# Any bonding/touching tips?



## SRR12 (Sep 16, 2015)

We're at almost two weeks home with me for my little dude and he's slowly getting more comfortable around my boyfriend and me. He still jumps at any noise or movement, but he unballs faster and is getting more curious than scared. 

Dude and I had what started out as a great moment last night, when he was fully relaxed and looking me in the eyes, and let me pet his forehead with my thumb... and then he peed in my hand. Does that mean he was relaxed, at least?! 

I'm trying to get him more comfortable with me looking at his legs/belly/face so I can keep doing regular inspection for any problems, but it's a struggle. Does anyone have any tips for how they got their little spiney friends to ease into the process? Right now, when I do it, he huffs so I persist until he no longer allows me to look at him.


----------



## twobytwopets (Feb 2, 2014)

What does peeing on your hand mean? It means that he had to go and your hand was under him. 
A lot of hedgehogs are fairly nervous about any furry spots being messed with, they don't have any defense there other than balling and tucking them in. I'd suggest finding out where his boundary of comfortable and panic. Pet him on the border, touch him there. Whenever possible while he is getting used to it have him in a normal position, not flipped on his back.


----------



## SRR12 (Sep 16, 2015)

Sorry, the urination thing was just a joke.

Thanks for the tip!


----------



## honeywhistle (Mar 29, 2014)

I don't think there's any magic maneuver. People suggest handling your hedgehog at least 30 minutes a day--this will gradually have an effect over time of making him more comfortable with being touched by you. 
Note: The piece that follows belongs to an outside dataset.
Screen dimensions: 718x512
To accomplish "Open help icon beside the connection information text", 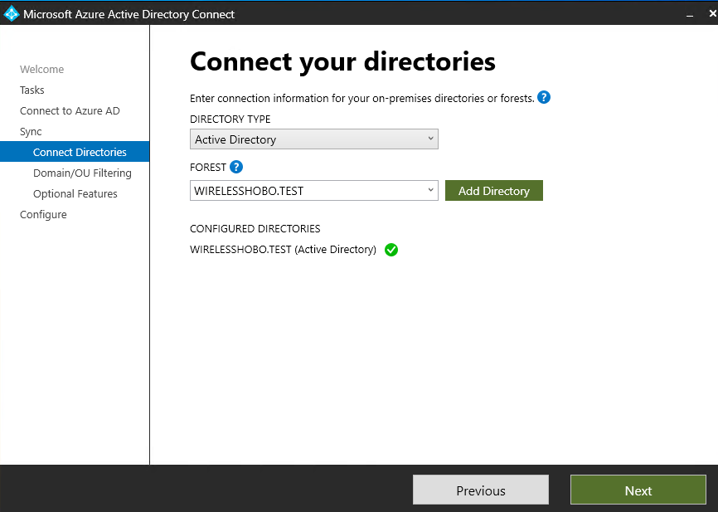I will (x=544, y=97).
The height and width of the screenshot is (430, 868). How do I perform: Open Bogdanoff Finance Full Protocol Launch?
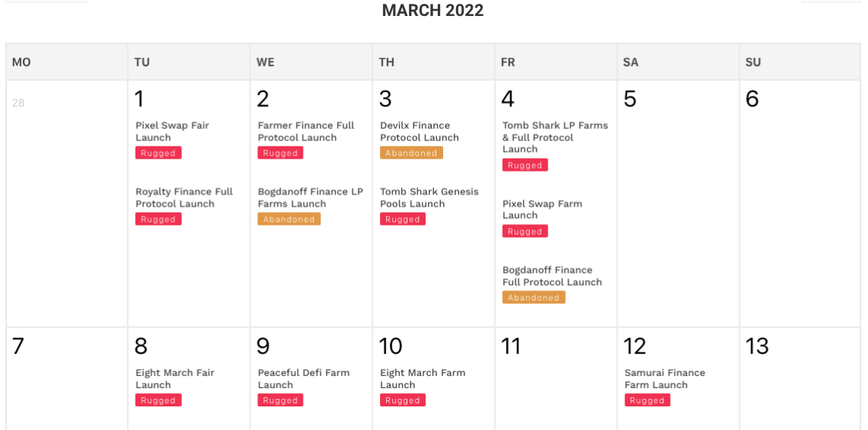point(552,276)
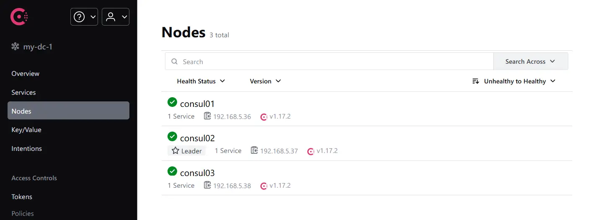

How tame/comfortable he gets is somewhat due to forces outside your control. Put another way, hedgehogs have different dispositions and some are just more chilled out than others. From what you described though, it sounds like he's not in the category of 'extremely unapproachable', so that will help!

Anyway, keep holding him, keep petting his forehead (if he lets you), keep picking him up. All of these things will help in the long run.


----------



## twobytwopets (Feb 2, 2014)

With feet specifically, if he un-balls in your hand and walks around a bit, if you can spread your fingers enough to let a foot slip through and lightly touch his foot with your other hand. If that makes sense at all. Not the easiest thing to describe after one cup of coffee. 
For his belly, if you flip him over will he come out of his ball at all? If not, there is still a solution. One of you hold him so he wants to explore and the other one gets a quick peek. Or there is yummy treats on a clear surface, tank or tote. Then look from underneath. 
Face, check that while he's eating.


----------



## SRR12 (Sep 16, 2015)

Thank you both! He does come out of his ball if I have him on his back, but he's so lightning-fast I never get a good look. I think I need to get a clear tote to put him on (or use a pie dish) to get a look at his belly.


----------